Delivering Your Dreams
Cookham Dean Cricket Club is an ideal place to spend a warm, sunny spring evening, especially when you can combine it with a Festival event. On Wednesday a panel of a local illustrator and three authors shared their passions for their crafts and told how they had worked to get their work published or performed.
Andrew Prewett told how he had moved from an outstanding career in advertising and product design – if you ever bought vinyl records you will almost certainly have bought them in sleeves designed by Andrew – to illustrating books for others and publishing his own cartoons.
Whilst still in full time employment, Cookham man Paul Connolly has spent the last 11 years of his life producing two novels, the second of which will be published in the next few days. We learnt something of the commitment, discipline and painstaking research necessary to achieve this.

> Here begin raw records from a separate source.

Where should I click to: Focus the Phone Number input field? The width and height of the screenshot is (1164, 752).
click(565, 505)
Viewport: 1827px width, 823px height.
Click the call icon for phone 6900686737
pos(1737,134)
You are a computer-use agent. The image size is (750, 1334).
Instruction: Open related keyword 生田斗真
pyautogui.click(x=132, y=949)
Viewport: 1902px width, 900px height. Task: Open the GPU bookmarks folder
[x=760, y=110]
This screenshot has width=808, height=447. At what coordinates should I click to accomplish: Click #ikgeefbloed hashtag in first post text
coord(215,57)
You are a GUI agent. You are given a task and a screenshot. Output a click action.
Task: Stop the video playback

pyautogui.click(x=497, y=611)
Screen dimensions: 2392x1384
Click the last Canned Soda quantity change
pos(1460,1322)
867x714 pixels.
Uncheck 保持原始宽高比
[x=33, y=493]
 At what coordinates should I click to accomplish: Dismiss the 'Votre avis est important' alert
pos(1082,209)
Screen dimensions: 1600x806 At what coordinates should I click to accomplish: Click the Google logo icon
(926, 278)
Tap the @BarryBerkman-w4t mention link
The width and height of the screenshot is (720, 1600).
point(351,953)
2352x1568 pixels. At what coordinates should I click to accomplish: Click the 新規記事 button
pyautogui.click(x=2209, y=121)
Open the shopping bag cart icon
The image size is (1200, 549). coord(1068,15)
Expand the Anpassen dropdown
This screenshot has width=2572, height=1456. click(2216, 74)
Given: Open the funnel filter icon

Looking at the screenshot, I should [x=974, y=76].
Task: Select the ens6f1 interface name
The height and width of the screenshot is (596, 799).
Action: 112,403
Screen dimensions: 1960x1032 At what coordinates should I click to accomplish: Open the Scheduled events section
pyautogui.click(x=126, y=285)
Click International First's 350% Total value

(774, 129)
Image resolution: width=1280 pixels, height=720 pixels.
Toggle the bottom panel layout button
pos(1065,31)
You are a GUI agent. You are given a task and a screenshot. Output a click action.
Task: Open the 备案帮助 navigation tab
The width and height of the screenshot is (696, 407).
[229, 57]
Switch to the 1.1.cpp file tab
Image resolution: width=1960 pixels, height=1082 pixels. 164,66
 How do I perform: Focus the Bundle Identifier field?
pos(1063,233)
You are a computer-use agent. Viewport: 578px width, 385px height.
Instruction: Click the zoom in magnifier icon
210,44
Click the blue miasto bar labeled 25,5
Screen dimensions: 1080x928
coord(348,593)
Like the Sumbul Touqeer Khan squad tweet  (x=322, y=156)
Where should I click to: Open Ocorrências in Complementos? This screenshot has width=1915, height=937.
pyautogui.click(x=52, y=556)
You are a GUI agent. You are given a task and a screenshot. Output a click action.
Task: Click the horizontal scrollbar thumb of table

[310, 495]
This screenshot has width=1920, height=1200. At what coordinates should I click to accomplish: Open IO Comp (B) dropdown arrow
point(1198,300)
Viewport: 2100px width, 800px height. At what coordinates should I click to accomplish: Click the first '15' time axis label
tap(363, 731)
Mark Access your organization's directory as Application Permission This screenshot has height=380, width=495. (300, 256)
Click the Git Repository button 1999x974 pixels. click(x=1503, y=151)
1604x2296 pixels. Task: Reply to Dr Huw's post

After he retired, Andy Draper indulged his life-time’s passion for writing. He has had two plays performed in Cookham and is working on a third and the Festival gave him the opportunity to have one of his poems published in the anthology of the 2017 Cookham Festival Stanley Spencer Poetry Competition. Moving to Cookham had provided Andy with the inspiration to achieve these goals.
Publisher Sally Mortimer, from Two Rivers Press in Reading, gave the audience, and other panel members, insights to the publisher’s way of looking at things and how best to approach them with your own novel or poetry. Above all make sure you know your target readership, find a publisher who is comfortable with the type of work you are producing, have a saleable product and never give up.
Times journalist and critic Clive Davies acted as the panel chair, using his knowledge of the industry to skilfully guide the speakers through their presentations and to lead discussion at the end.
We learnt of the relative merits, and demerits of “vanity publishing”, “self-publishing”, literary agents, publishing houses, editors, marketing, illustration and much more besides. Many in the audience were observed hastily writing notes!
In this year’s Cookham Festival at least five events, not including the mass of graphic arts, have been specially written for the festival by local composers and playwrights. As Andy Draper noted, Cookham is a hotbed of creativity and “Delivering your Dreams” proved to be an excellent vehicle to encourage yet more people to join the creative journey and to show how to reach wider audiences outside Cookham. The success of the evening was reflected in the energetic Q&A session and the fact that most of the audience stayed on afterwards for a drink and a chance to engage with the panellists.